(Available data Opens)

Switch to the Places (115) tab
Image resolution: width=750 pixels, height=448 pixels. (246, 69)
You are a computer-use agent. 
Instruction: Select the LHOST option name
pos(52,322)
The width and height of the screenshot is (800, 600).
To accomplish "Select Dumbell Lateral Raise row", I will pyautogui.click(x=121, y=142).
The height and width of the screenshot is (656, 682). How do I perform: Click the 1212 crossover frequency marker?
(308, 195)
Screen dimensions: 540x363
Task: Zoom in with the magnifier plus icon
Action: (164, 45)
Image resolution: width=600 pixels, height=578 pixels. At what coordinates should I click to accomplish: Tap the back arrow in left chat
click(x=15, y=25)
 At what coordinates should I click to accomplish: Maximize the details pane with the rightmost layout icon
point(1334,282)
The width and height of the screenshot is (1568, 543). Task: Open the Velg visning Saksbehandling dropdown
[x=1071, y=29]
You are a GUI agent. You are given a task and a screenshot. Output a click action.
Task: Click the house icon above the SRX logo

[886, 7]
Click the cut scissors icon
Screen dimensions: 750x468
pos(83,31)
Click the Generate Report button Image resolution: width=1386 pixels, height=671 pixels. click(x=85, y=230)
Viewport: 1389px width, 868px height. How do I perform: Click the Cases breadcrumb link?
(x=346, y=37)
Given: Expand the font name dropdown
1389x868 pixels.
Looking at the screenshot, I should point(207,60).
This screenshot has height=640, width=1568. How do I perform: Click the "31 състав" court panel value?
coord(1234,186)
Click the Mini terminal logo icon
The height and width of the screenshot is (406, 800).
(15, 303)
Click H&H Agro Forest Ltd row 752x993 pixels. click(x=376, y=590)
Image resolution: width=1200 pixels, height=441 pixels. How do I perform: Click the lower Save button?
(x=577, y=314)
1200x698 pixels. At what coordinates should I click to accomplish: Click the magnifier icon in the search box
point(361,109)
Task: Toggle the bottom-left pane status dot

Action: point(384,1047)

(Available data Closes)

=== Brief ===
An exact transcription of the entries is needed, complete to the final line.

=== Task result ===
Switch to the Places (115) tab
Image resolution: width=750 pixels, height=448 pixels. (246, 69)
You are a computer-use agent. 
Instruction: Select the LHOST option name
pos(52,322)
The width and height of the screenshot is (800, 600).
To accomplish "Select Dumbell Lateral Raise row", I will pyautogui.click(x=121, y=142).
The height and width of the screenshot is (656, 682). How do I perform: Click the 1212 crossover frequency marker?
(308, 195)
Screen dimensions: 540x363
Task: Zoom in with the magnifier plus icon
Action: (164, 45)
Image resolution: width=600 pixels, height=578 pixels. At what coordinates should I click to accomplish: Tap the back arrow in left chat
click(x=15, y=25)
 At what coordinates should I click to accomplish: Maximize the details pane with the rightmost layout icon
point(1334,282)
The width and height of the screenshot is (1568, 543). Task: Open the Velg visning Saksbehandling dropdown
[x=1071, y=29]
You are a GUI agent. You are given a task and a screenshot. Output a click action.
Task: Click the house icon above the SRX logo

[886, 7]
Click the cut scissors icon
Screen dimensions: 750x468
pos(83,31)
Click the Generate Report button Image resolution: width=1386 pixels, height=671 pixels. click(x=85, y=230)
Viewport: 1389px width, 868px height. How do I perform: Click the Cases breadcrumb link?
(x=346, y=37)
Given: Expand the font name dropdown
1389x868 pixels.
Looking at the screenshot, I should point(207,60).
This screenshot has height=640, width=1568. How do I perform: Click the "31 състав" court panel value?
coord(1234,186)
Click the Mini terminal logo icon
The height and width of the screenshot is (406, 800).
(15, 303)
Click H&H Agro Forest Ltd row 752x993 pixels. click(x=376, y=590)
Image resolution: width=1200 pixels, height=441 pixels. How do I perform: Click the lower Save button?
(x=577, y=314)
1200x698 pixels. At what coordinates should I click to accomplish: Click the magnifier icon in the search box
point(361,109)
Task: Toggle the bottom-left pane status dot

Action: point(384,1047)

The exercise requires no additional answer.